• **Written task**:
Copy out each of the lines below word for word, without changing anything.

• **Material for this exercise**:

# # # # # # #

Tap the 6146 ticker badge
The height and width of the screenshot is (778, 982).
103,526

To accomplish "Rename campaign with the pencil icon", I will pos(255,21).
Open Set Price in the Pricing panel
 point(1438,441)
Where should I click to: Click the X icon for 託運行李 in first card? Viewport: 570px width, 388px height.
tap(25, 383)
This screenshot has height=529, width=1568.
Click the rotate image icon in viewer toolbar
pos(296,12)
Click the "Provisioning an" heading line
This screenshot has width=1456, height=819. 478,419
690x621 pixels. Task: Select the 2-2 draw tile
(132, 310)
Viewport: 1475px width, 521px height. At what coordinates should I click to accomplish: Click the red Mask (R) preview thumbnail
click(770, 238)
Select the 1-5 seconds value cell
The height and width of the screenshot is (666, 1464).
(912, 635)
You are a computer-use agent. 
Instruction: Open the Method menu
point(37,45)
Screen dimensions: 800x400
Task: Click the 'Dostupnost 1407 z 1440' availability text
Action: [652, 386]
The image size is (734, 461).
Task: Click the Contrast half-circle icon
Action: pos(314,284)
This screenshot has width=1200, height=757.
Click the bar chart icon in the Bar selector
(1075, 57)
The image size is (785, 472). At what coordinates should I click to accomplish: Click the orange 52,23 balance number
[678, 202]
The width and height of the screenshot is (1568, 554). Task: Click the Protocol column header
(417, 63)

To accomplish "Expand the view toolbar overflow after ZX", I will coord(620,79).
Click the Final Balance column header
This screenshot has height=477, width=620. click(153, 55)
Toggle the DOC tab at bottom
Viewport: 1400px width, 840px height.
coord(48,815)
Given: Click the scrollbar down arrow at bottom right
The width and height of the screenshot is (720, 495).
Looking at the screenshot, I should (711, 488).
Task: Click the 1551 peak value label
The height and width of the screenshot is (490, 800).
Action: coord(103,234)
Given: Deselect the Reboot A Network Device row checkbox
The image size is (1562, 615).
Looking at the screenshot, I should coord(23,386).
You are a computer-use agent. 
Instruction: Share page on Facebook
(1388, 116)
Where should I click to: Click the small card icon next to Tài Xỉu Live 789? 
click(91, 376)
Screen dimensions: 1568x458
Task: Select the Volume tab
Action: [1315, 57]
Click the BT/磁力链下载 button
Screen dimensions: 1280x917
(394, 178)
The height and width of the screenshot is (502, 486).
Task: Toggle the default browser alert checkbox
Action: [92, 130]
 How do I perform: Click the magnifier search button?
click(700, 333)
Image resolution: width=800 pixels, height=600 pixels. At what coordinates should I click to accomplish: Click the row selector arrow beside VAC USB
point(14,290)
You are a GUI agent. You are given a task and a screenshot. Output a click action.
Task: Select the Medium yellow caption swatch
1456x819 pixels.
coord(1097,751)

# # # # # # #

• **Completed exercise**:
Tap the 6146 ticker badge
The height and width of the screenshot is (778, 982).
103,526

To accomplish "Rename campaign with the pencil icon", I will pos(255,21).
Open Set Price in the Pricing panel
 point(1438,441)
Where should I click to: Click the X icon for 託運行李 in first card? Viewport: 570px width, 388px height.
tap(25, 383)
This screenshot has height=529, width=1568.
Click the rotate image icon in viewer toolbar
pos(296,12)
Click the "Provisioning an" heading line
This screenshot has width=1456, height=819. 478,419
690x621 pixels. Task: Select the 2-2 draw tile
(132, 310)
Viewport: 1475px width, 521px height. At what coordinates should I click to accomplish: Click the red Mask (R) preview thumbnail
click(770, 238)
Select the 1-5 seconds value cell
The height and width of the screenshot is (666, 1464).
(912, 635)
You are a computer-use agent. 
Instruction: Open the Method menu
point(37,45)
Screen dimensions: 800x400
Task: Click the 'Dostupnost 1407 z 1440' availability text
Action: [652, 386]
The image size is (734, 461).
Task: Click the Contrast half-circle icon
Action: pos(314,284)
This screenshot has width=1200, height=757.
Click the bar chart icon in the Bar selector
(1075, 57)
The image size is (785, 472). At what coordinates should I click to accomplish: Click the orange 52,23 balance number
[678, 202]
The width and height of the screenshot is (1568, 554). Task: Click the Protocol column header
(417, 63)

To accomplish "Expand the view toolbar overflow after ZX", I will coord(620,79).
Click the Final Balance column header
This screenshot has height=477, width=620. click(153, 55)
Toggle the DOC tab at bottom
Viewport: 1400px width, 840px height.
coord(48,815)
Given: Click the scrollbar down arrow at bottom right
The width and height of the screenshot is (720, 495).
Looking at the screenshot, I should (711, 488).
Task: Click the 1551 peak value label
The height and width of the screenshot is (490, 800).
Action: coord(103,234)
Given: Deselect the Reboot A Network Device row checkbox
The image size is (1562, 615).
Looking at the screenshot, I should coord(23,386).
You are a computer-use agent. 
Instruction: Share page on Facebook
(1388, 116)
Where should I click to: Click the small card icon next to Tài Xỉu Live 789? 
click(91, 376)
Screen dimensions: 1568x458
Task: Select the Volume tab
Action: [1315, 57]
Click the BT/磁力链下载 button
Screen dimensions: 1280x917
(394, 178)
The height and width of the screenshot is (502, 486).
Task: Toggle the default browser alert checkbox
Action: [92, 130]
 How do I perform: Click the magnifier search button?
click(700, 333)
Image resolution: width=800 pixels, height=600 pixels. At what coordinates should I click to accomplish: Click the row selector arrow beside VAC USB
point(14,290)
You are a GUI agent. You are given a task and a screenshot. Output a click action.
Task: Select the Medium yellow caption swatch
1456x819 pixels.
coord(1097,751)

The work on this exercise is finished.